TASK = Retype the records below exactly as they stand, omitting the pictures.

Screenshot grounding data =
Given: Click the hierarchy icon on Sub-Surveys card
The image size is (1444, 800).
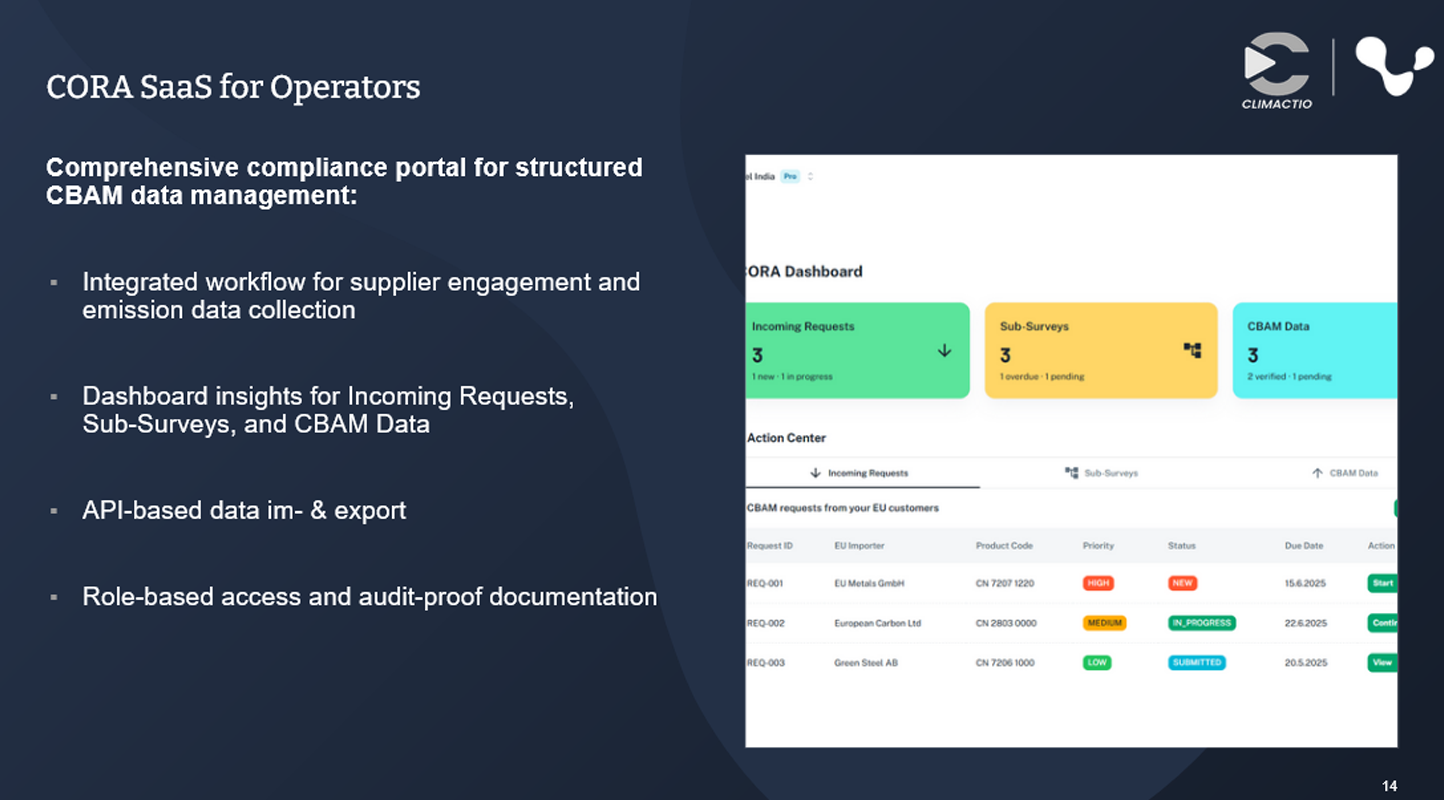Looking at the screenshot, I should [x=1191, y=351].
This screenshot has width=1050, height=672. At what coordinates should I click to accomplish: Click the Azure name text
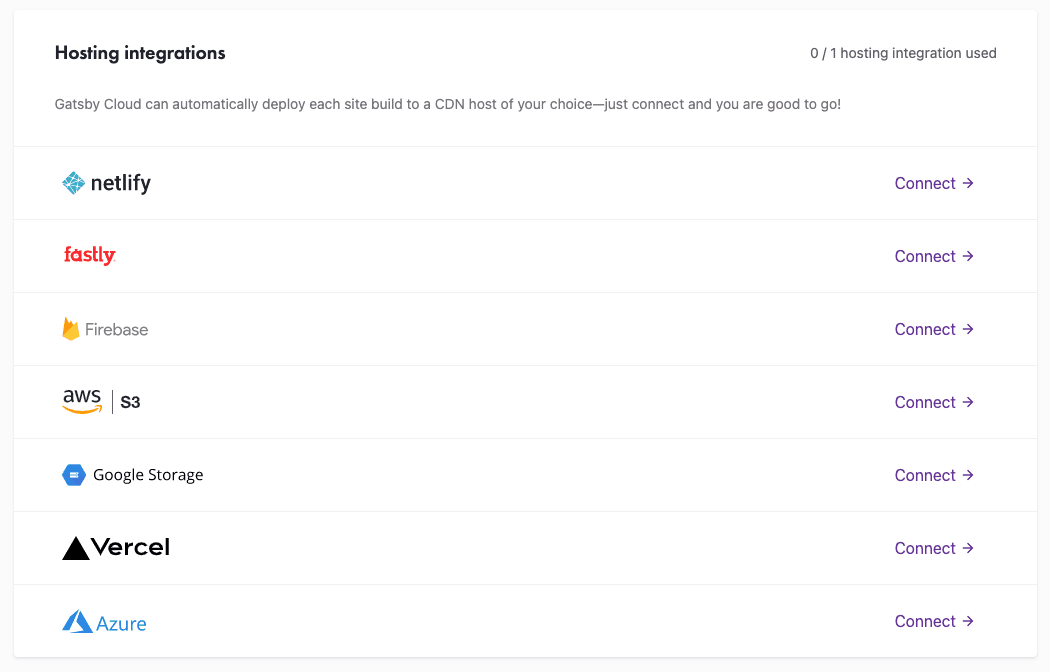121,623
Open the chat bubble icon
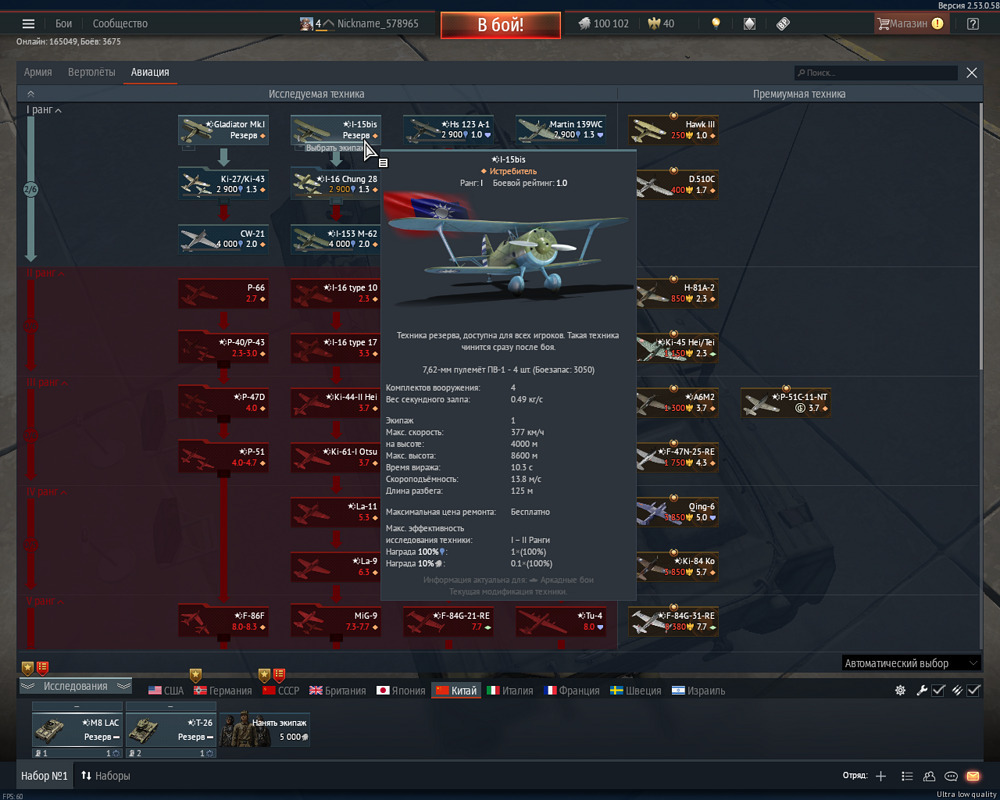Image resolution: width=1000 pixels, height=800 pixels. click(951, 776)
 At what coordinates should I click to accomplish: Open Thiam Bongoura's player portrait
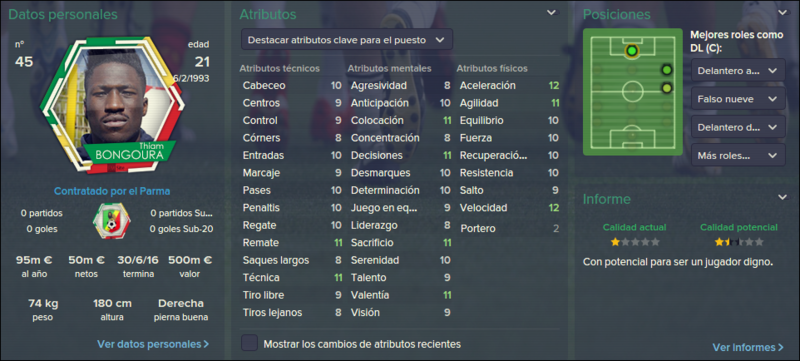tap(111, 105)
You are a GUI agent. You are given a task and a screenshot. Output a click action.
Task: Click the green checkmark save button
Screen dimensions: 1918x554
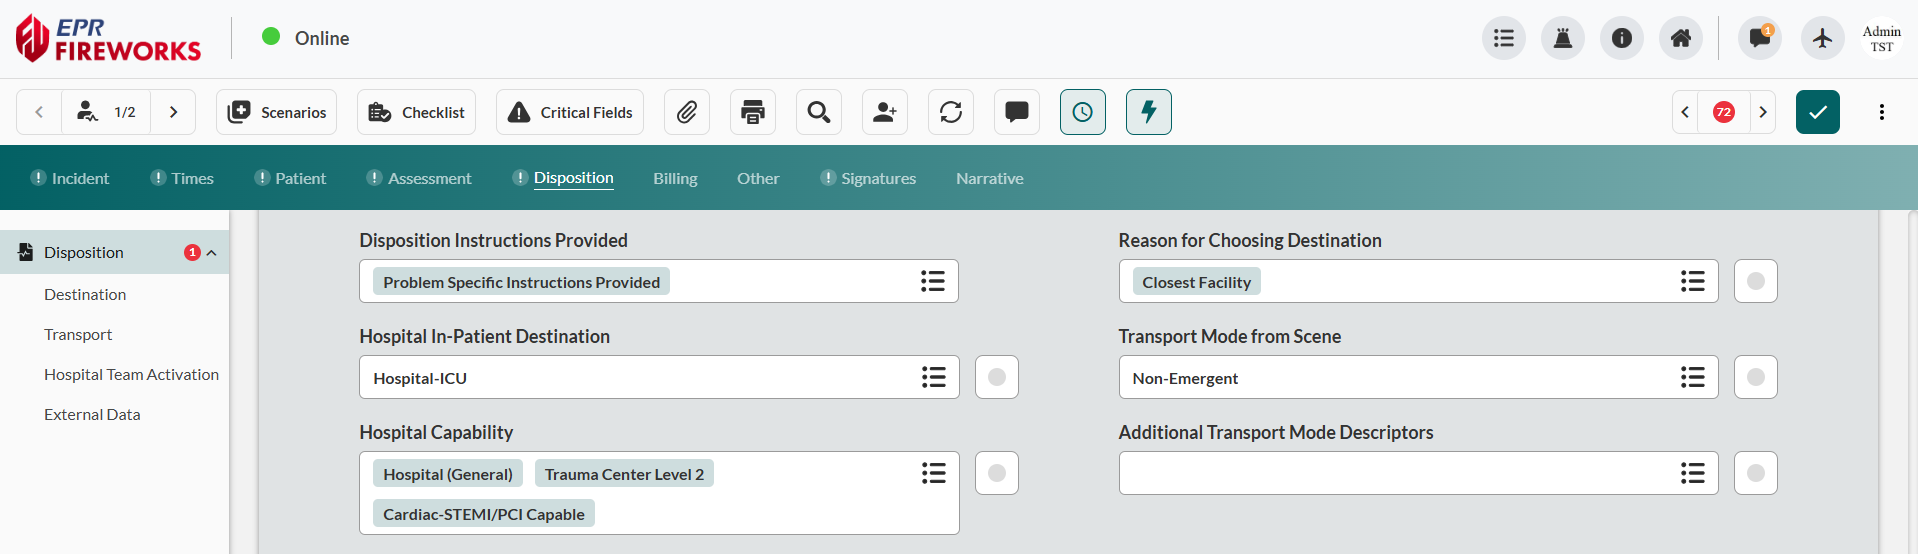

ANSWER TO THE PROBLEM =
Given: Click the hierarchy icon on Sub-Surveys card
The image size is (1444, 800).
Looking at the screenshot, I should [x=1191, y=351].
This screenshot has width=1050, height=672. At what coordinates should I click to accomplish: Click the Azure name text
121,623
Open the chat bubble icon
Image resolution: width=1000 pixels, height=800 pixels. click(951, 776)
 At what coordinates should I click to accomplish: Open Thiam Bongoura's player portrait
tap(111, 105)
You are a GUI agent. You are given a task and a screenshot. Output a click action.
Task: Click the green checkmark save button
Screen dimensions: 1918x554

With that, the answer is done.